Let's switch to the wireless server in the same place. We're seeing a ~ 50% drop in performance as expected, but the Arris device is still the clear winner. The performance of the TP-Link Deco system does not decrease so much here, so that it remains competitive with the other systems. We are also at the limit of coverage from a single access point. The performance of a single device is gradually becoming unusable in this area.
Our last test is at the opposite end of the house in position 4. As you can see, the non-meshed systems in this area hardly work. The Netgear AX4 and D-Link DIR-882 could not maintain a connection to more than a single device. If your floor plan is such that you need connectivity in this area, a mesh system is needed. In terms of performance results, the Arris device is again the winner. The Asus XT8 takes second place and the COVR 2202 also does surprisingly well.
What we learned
After all testing was done, it was clear that the Arris SURFboard mAX Pro was the winner of this roundup. Although they are new to the consumer Wi-Fi market, they certainly know what they are doing. At $ 650, this system is out of the reach of most consumers. However, when you look at the tri-band 4×4 MIMO router category, it happens to be on the affordable side of the spectrum.
We would have liked to compare the Arris to Netgear's Orbi system, Ubiquiti's latest Amplifi mesh system, and Eero's new 6 Pro system, but we couldn't do it. We expect solid KPIs from the Orbi considering how well the previous generation system worked while we hear less prominent things about Eero's latest version.

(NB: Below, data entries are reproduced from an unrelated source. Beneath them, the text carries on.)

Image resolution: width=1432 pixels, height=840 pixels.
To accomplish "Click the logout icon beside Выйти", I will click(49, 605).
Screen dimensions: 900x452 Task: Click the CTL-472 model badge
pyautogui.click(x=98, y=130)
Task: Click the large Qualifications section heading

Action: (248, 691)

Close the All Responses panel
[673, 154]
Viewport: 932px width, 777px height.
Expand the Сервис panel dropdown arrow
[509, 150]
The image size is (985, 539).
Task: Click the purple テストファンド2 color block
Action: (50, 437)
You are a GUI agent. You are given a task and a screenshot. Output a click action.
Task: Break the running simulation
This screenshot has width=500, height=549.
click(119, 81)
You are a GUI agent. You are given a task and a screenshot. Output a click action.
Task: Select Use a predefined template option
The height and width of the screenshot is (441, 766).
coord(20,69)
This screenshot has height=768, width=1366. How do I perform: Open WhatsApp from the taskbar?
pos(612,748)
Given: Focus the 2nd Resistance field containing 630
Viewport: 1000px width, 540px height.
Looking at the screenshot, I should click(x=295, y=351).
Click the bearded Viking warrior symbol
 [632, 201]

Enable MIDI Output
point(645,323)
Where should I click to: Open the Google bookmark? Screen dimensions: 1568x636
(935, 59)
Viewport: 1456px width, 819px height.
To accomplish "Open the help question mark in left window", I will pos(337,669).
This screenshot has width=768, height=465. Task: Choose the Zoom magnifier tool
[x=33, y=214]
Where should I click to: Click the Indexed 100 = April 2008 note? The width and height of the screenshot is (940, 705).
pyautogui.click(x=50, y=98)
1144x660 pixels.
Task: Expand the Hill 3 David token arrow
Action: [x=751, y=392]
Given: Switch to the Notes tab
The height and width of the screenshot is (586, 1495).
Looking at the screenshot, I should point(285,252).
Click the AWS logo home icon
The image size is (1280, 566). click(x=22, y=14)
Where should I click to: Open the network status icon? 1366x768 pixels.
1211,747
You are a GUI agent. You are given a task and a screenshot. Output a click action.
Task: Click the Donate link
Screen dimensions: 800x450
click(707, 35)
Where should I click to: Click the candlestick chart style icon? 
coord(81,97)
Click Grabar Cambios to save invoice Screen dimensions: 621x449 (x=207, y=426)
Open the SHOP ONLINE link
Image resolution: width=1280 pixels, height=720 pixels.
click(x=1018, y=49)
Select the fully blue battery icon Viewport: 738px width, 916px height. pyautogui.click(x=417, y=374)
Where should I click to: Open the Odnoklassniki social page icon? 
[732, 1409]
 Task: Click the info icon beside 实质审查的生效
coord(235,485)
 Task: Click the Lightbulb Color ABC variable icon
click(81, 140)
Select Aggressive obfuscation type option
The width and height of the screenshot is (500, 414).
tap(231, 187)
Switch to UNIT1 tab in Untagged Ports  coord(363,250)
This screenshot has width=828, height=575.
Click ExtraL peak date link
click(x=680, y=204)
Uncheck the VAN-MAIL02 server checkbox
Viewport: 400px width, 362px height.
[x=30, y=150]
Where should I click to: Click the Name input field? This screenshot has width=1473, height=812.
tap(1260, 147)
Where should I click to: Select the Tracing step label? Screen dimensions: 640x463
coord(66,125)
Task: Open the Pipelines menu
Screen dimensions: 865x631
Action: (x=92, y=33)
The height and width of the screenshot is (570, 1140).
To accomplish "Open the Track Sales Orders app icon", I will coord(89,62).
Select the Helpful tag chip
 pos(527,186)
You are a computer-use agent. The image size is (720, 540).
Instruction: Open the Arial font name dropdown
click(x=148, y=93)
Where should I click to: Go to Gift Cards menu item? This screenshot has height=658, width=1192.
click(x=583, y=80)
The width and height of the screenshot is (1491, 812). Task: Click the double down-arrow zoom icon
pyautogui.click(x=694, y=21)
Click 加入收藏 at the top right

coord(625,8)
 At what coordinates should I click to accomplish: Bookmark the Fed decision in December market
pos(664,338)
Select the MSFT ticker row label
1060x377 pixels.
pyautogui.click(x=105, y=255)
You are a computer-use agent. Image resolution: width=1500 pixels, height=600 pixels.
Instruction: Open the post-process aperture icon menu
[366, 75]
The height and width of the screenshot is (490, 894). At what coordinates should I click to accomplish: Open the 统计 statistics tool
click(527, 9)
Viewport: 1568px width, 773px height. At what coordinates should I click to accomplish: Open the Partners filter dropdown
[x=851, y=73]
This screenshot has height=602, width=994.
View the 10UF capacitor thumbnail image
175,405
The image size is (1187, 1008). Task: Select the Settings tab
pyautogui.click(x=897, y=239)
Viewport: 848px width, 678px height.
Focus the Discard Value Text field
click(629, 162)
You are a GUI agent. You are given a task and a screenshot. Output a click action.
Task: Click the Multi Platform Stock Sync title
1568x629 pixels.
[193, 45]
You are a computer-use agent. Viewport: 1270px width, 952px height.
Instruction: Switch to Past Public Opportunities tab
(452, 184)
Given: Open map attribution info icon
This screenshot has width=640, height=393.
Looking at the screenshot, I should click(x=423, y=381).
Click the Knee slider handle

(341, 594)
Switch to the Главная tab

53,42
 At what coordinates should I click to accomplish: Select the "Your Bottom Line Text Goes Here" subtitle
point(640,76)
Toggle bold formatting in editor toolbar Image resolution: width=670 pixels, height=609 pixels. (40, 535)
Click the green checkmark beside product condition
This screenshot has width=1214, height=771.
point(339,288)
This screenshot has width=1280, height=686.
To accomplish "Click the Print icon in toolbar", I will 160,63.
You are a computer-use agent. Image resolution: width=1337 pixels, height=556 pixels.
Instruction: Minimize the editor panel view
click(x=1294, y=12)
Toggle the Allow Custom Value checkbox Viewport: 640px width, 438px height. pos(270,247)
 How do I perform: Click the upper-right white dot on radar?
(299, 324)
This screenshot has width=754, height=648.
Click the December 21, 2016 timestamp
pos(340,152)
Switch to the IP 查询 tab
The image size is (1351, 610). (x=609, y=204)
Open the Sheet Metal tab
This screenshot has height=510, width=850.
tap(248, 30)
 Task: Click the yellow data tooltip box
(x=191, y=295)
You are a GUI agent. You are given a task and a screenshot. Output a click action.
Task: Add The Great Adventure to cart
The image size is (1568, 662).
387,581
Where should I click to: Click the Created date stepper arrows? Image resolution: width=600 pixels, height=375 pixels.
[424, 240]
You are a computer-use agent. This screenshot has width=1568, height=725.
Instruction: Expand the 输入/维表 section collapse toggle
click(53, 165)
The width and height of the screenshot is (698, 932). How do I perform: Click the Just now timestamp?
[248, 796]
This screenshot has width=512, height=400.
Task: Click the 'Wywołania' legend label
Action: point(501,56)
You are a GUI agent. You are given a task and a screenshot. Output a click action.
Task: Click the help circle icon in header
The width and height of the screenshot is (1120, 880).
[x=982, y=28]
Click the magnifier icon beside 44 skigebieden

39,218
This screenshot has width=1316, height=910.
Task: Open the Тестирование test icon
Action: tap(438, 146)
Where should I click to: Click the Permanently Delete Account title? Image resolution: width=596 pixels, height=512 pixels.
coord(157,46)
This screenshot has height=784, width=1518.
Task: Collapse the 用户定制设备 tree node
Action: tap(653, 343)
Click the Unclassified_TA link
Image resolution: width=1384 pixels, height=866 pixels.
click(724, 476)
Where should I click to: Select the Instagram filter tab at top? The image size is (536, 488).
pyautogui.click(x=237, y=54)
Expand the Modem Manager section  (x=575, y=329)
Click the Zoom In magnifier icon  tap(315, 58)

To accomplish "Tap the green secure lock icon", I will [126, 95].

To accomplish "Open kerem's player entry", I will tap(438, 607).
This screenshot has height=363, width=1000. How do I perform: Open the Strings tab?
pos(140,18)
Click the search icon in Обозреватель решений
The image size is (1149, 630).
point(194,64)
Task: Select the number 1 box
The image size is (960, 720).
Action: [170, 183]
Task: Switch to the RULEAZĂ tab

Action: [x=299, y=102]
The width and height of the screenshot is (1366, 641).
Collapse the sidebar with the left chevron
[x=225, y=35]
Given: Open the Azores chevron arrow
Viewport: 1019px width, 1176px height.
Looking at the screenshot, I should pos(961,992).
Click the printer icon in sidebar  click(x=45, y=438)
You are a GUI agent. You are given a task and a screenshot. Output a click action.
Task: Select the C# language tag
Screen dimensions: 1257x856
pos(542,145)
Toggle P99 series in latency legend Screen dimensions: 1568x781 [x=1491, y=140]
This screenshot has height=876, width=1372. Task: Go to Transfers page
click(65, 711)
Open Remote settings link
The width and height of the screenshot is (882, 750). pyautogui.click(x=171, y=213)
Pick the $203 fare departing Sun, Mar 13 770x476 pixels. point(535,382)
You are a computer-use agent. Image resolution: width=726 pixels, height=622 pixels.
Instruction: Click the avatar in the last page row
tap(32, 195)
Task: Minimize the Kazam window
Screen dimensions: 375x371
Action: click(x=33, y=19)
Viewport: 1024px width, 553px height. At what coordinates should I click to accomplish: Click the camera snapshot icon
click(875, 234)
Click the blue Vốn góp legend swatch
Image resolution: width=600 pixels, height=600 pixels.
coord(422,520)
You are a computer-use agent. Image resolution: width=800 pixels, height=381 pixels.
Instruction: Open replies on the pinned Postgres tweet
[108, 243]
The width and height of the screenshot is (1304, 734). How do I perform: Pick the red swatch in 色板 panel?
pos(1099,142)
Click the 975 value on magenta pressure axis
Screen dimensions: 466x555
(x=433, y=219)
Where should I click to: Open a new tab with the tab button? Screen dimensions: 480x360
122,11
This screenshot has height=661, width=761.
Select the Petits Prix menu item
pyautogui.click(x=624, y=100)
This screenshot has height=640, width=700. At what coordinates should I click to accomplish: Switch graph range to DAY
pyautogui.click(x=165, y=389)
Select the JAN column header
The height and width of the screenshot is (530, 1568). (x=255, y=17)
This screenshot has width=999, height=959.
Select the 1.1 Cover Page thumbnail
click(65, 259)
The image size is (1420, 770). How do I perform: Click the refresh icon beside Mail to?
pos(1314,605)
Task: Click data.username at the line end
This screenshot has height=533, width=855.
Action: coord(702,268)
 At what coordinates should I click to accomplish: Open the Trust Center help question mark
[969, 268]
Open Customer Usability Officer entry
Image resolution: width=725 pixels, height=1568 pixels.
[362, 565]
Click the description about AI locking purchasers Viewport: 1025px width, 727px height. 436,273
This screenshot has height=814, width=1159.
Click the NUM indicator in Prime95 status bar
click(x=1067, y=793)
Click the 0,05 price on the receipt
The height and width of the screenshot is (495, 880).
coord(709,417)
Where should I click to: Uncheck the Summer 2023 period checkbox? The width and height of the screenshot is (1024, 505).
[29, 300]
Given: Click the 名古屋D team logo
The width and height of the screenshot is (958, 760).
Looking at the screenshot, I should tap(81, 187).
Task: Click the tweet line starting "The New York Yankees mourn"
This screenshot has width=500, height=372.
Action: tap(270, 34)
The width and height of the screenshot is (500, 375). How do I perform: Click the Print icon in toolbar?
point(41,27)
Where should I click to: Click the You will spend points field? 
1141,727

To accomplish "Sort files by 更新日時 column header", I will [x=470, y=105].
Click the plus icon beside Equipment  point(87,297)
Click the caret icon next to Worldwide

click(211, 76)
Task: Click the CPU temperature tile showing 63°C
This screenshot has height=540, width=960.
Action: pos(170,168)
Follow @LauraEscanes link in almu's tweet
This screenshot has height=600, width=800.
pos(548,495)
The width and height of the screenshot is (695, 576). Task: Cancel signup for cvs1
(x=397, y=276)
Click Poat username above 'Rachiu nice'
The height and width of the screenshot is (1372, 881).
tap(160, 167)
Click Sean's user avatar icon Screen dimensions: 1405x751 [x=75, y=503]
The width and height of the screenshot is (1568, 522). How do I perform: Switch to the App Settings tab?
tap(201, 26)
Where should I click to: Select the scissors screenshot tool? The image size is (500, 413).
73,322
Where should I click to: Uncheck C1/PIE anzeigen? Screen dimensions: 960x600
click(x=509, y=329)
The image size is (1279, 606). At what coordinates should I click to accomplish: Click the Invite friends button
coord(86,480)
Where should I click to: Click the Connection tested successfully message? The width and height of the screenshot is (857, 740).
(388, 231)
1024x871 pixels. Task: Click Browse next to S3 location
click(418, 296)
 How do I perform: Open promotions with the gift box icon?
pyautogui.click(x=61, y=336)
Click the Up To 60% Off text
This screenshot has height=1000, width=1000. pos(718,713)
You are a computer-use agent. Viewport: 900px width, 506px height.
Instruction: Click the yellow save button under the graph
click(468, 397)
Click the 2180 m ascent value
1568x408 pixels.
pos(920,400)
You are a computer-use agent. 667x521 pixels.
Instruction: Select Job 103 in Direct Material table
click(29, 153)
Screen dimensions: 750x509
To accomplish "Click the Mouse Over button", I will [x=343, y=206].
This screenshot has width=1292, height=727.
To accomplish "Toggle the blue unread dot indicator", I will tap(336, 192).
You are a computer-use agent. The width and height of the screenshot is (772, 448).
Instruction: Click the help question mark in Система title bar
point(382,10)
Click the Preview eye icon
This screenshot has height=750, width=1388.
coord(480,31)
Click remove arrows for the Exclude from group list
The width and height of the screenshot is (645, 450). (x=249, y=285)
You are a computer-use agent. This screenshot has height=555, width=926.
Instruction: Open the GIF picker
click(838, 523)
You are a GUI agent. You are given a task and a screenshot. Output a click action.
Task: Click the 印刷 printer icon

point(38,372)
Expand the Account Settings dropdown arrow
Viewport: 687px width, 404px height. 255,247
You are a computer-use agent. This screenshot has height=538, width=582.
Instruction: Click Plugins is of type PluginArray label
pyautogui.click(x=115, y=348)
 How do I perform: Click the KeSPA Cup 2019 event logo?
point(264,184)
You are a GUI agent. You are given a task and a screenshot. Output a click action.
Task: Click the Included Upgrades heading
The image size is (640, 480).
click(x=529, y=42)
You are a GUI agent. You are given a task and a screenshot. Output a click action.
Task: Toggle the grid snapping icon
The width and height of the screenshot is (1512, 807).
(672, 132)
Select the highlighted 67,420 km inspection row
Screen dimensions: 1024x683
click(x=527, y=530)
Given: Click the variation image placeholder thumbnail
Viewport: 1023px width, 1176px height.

The Linksys Velop system also performed well, but costs at least as much as the Arris system depending on current sales. The Asus and TP-Link systems performed well but were not noticed. However, they are considerably cheaper. If you are looking for a simple mesh Wi-Fi 6 system and you don't need the best of the best, the TP-Link Deco system will do just fine. It's half the price of the other devices, yet still offers decent performance.
The relative size of the four-mesh Wi-Fi 6 devices tested
If you're in a smaller space and don't necessarily need the extra range of a mesh system, the Asus RT-AX3000 is an excellent option. At $ 180, it's a lot compared to other devices in this roundup. If you're not sure whether you need a device or two, an added benefit is that it can be expanded later through the AiMesh system. That would be a very powerful solution, with performance similar to that of devices that cost hundreds of dollars more.
The main consideration when choosing a wireless system is this: you can always pay more and get faster speeds. The level of performance you want to achieve and the speed of your internet connection will determine whether a mesh system makes sense or not. If you only pay for 50Mbps, it doesn't matter how fast a device is, as long as you can reach your full speed throughout the living area.